By Dan Christensen, BrowardBulldog.org
When Gov. Rick Scott announced last week that GE Oil & Gas would open a $50 million manufacturing facility in Jacksonville he talked about how it would create 500 new jobs for Florida.
GE Oil & Gas’s official welcome package: up to $15.4 million in financial incentives, including $10 million from the city and $5.4 million from the state.
Not mentioned in the hoopla was how another division of General Electric, GE Energy Financial Services, has invested hundreds of millions of dollars in publicly traded oil and natural gas partnerships in which Scott had a financial interest.
Financial disclosure records made public by Gov. Scott in June show that as of Dec. 31 he was heavily invested in more than two-dozen oil and gas ventures. One was Spectra Energy, which is currently working with Florida Power & Light to build the contentious, $3 billion Sabal Trail pipeline in north Florida.
As BrowardBulldog.org reported in July, Scott and his appointees at the Public Service Commission backed construction of Sabal Trail despite state ethics laws that generally prohibit public officials from owning stock in businesses subject to their regulation. Scott acquired his Spectra shares via a controversial “qualified blind trust,” which by law allows politicians to hide their investment activity and also affords them immunity from prohibited conflicts of interest.
A spokesman for the governor’s re-election campaign, Greg Blair, has said Scott was unaware of his Spectra investment because the trustee of the blind trust made it. Longtime Scott crony Alan Bazaar runs the trustee, Hollow Brook Wealth Management.
Gov. Scott’s oil and gas assets include 18 publicly traded master limited partnerships, some with significant ties to GE Energy Financial Services. Oil and gas master limited partnerships don’t pay corporate income taxes, offering investors liquidity and tax benefits.
For example, the governor reported a $135,800 investment in Houston-based Crestwood Midstream Partners LP. He also disclosed an additional $110,600 stake in Crestwood Equity Partners LP, the master limited partnership that manages and controls Crestwood Midstream.
‘VALUE CREATION FOR STAKEHOLDERS’
Crestwood Midstream announced in June that GE Energy Financial was one of a trio of corporate investors that had agreed to buy up to $500 million worth of its Class A preferred units. The proceeds were earmarked to expand Crestwood’s ability to extract and process shale oil, reduce debt and “provide long-term value creation for all our stakeholders.”
GE Energy Financial made another large investment intended to boost Crestwood last year. In that July 2013 deal, GE provided $80.6 million to a Crestwood subsidiary that gathers and transports fracked natural gas extracted from shale in Wyoming. GE also agreed then to provide a total of up to $150 million in future capital contributions, according to a press release.
“This transaction is another step in the execution of our strategy to position Crestwood in rich gas plays,” Crestwood chairman and chief executive Robert G. Phillips said at the time.

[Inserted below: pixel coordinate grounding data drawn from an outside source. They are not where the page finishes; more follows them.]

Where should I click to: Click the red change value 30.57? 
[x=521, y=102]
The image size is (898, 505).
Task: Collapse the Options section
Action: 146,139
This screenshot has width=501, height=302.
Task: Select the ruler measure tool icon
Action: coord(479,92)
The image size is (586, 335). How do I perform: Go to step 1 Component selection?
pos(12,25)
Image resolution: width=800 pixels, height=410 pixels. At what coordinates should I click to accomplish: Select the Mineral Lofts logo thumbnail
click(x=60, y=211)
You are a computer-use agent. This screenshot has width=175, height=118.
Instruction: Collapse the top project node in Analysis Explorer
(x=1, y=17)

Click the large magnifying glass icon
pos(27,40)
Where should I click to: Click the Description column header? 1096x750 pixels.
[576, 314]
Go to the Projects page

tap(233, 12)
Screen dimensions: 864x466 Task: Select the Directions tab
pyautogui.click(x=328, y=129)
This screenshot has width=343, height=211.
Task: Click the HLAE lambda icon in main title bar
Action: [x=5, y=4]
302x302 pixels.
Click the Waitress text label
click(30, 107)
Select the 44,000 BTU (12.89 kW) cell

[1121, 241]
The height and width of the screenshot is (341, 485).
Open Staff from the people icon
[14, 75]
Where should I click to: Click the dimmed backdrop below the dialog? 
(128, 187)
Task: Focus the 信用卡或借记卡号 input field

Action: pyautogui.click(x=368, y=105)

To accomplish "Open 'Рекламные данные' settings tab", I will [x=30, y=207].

The governor’s spokesman, Greg Blair, said Monday that Scott’s backing for GE Oil & Gas’s Jacksonville plant was not influenced by General Electric’s favorable investments in partnerships in which he owned an interest. Blair also said again that Scott had “no knowledge” of his portfolio holdings “because the decision to invest was made by the trustee of the blind trust.”
GE Oil & Gas’s new plant will manufacture regulators, control valves and other products used by the industry. It is expected to open in November.
Regency Energy Partners, LP is another entity in which GE Energy Financial and the governor shared an interest.
Gov. Scott valued his Regency units at $194,000 as of Dec. 31, while reporting he also had a $206,600 stake in PVR Partners LP, which was acquired by Regency in March.
The governor obtained his Regency units sometime after he created his first blind trust in April 2011. That trust was terminated in June when he publicly disclosed his assets in a move apparently designed to make sure he qualified to run for a second term. The governor immediately opened a new blind trust instrument and placed his assets into it.
Dallas-based Energy Transfer Equity LP, another master limited partnership in which the governor reported owning a $310,600 stake, controls Regency.
Energy Transfer acquired Regency’s general partner from an affiliate of GE Energy Financial for $310 million in May 2010. Affiliates of GE Energy Financial retained 24.7 million limited partner units in Regency, according to a Regency press release.
In an October 2012 report to the U.S. Securities and Exchange Commission, GE reported that its affiliate had reduced its Regency holdings to 8.4 million units, or 4.9 percent of Regency’s outstanding units. The move meant that GE was no longer required to publicly disclose its ownership interest in Regency. Its holdings today, if any, are unknown.